Ketanji Brown Jackson hizo historia este jueves y se convirtió en la primera mujer negra en ser nombrada jueza de la Corte Suprema de Estados Unidos. De esta manera, es la sexta mujer que formará parte del máximo tribunal norteamericano en toda su historia. 

Con la mano sobre una Biblia, Jackson prestó los dos juramentos constitucionales que le exigen a los nuevos jueces ante el presidente del Tribunal Supremo, John Roberts, quien le encomendó "apoyar y defender la Constitución de Estados Unidos contra todos los enemigos, extranjeros y nacionales".

La magistrada se incorpora a la Corte como su miembro número 116 en el momento de mayor desconfianza social con el tribunal, luego de su reciente decisión sobre la anulación del fallo Roe vs Wade.
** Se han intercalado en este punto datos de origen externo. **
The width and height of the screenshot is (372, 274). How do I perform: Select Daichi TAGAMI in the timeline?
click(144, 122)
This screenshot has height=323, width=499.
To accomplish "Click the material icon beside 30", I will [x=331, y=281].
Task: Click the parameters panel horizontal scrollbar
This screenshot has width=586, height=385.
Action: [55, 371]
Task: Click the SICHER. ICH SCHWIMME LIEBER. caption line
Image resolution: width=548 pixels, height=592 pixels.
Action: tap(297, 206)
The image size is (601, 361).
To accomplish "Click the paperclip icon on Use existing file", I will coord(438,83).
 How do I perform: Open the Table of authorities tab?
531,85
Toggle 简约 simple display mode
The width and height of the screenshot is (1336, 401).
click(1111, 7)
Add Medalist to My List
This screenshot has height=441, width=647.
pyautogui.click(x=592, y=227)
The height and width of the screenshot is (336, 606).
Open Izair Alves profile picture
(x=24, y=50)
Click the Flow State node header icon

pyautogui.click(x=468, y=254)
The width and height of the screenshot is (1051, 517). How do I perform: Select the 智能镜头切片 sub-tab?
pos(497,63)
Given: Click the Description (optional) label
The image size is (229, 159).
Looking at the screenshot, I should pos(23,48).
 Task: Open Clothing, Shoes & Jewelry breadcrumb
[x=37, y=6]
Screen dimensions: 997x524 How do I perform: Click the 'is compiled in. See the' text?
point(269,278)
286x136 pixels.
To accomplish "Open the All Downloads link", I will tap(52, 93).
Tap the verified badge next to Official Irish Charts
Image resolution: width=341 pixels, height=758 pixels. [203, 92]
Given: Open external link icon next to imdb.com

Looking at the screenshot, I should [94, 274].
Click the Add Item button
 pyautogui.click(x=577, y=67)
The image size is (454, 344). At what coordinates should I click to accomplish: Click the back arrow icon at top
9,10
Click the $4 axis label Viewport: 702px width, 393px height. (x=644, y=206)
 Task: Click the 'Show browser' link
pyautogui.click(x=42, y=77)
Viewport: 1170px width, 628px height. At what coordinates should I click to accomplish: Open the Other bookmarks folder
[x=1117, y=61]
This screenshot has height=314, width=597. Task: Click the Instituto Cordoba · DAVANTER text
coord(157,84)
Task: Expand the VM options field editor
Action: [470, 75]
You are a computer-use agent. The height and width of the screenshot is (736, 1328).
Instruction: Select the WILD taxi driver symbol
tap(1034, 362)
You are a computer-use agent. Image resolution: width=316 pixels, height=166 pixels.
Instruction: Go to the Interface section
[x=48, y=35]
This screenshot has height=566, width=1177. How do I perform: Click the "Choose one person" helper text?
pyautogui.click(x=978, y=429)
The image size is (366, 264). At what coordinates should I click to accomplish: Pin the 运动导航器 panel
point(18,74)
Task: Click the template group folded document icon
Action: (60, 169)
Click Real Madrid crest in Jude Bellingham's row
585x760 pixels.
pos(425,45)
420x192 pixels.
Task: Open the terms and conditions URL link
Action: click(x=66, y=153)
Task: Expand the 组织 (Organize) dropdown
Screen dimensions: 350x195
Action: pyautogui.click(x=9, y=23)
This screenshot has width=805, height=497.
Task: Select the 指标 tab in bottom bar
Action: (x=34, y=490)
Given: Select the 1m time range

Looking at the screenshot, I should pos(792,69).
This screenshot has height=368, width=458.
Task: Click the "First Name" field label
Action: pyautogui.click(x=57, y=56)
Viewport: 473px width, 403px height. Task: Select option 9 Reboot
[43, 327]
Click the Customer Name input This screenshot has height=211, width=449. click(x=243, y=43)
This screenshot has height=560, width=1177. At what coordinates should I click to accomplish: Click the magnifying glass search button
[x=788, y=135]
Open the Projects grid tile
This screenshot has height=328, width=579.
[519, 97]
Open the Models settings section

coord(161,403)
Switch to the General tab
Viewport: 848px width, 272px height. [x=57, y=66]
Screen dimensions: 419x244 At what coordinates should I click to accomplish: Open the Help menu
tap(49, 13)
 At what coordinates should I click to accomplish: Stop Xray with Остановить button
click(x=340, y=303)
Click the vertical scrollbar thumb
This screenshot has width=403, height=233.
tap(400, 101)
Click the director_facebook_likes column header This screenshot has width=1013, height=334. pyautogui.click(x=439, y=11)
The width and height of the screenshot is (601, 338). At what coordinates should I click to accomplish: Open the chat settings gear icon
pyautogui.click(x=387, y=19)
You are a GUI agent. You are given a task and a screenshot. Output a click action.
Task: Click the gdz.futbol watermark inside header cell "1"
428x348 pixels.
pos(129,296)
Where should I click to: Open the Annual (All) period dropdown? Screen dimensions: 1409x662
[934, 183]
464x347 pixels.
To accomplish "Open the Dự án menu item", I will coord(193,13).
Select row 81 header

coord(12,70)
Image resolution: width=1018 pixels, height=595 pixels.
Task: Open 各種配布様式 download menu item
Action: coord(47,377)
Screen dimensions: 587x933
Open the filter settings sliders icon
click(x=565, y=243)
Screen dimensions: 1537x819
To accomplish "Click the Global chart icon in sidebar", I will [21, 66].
En medio de la búsqueda de un sustituto para el histórico juez Stephen Breyer, de 83 años, Joe Biden prometió nombrar a una mujer negra para el tribunal y Jackson se transformó en la primera candidata. 

En abril, fue confirmada por el Senado tras una serie de audiencias en las que los republicanos criticaron su actitud "apacible" con el crimen, mientras que demócratas elogiaron su historial judicial. “En esta votación, los ‘sí’ son 53, los ‘no’ 47. Y esta nominación es confirmada”, confirmó la vicepresidenta Kamala Harris, quien asumió su función de presidenta del Senado en aquella sesión.

Las palabras de la nueva jueza

Jackson recitó los dos juramentos requeridos por los jueces de la Corte Suprema, el primero administrado por Breyer, y, el segundo, por el Presidente del Tribunal Supremo. “Con todo el corazón, acepto la solemne responsabilidad de apoyar y defender la Constitución de los Estados Unidos y administrar justicia sin temor ni favor, que Dios me ayude”, afirmó. 

“Estoy verdaderamente agradecido de ser parte de la promesa de nuestra gran Nación. Expreso mi más sincero agradecimiento a todos mis nuevos colegas por su cálida y amable bienvenida”, dijo, en su declaración inicial ante la Comisión Judicial del Senado.

Y continuó: "Llevo casi una década como jueza y me tomo muy en serio esa responsabilidad y mi deber de ser independiente. Decido los casos desde una postura neutral. Evalúo los hechos, e interpreto y aplico la ley a los hechos del caso que tengo ante mí, sin miedo ni favoritismos, de acuerdo con mi juramento judicial". 

Al nominarla para la Corte Suprema, el presidente Biden dijo que Jackson es “una de las mentes legales más brillantes de la nación”. Su nombramiento no modifica la composición ideológica de la Corte, que sigue controlada por una mayoría de seis magistrados "conservadores" que trabajan junto a tres magistrados de tendencia liberal.

Jackson, Biden y su vicepresidenta, Kamala Harris

El origen de Ketanji Brown Jackson

Nacida en Washington en 1970, creció en Miami en los años en los que aún había efectos de la segregación racial en el sureste del país. 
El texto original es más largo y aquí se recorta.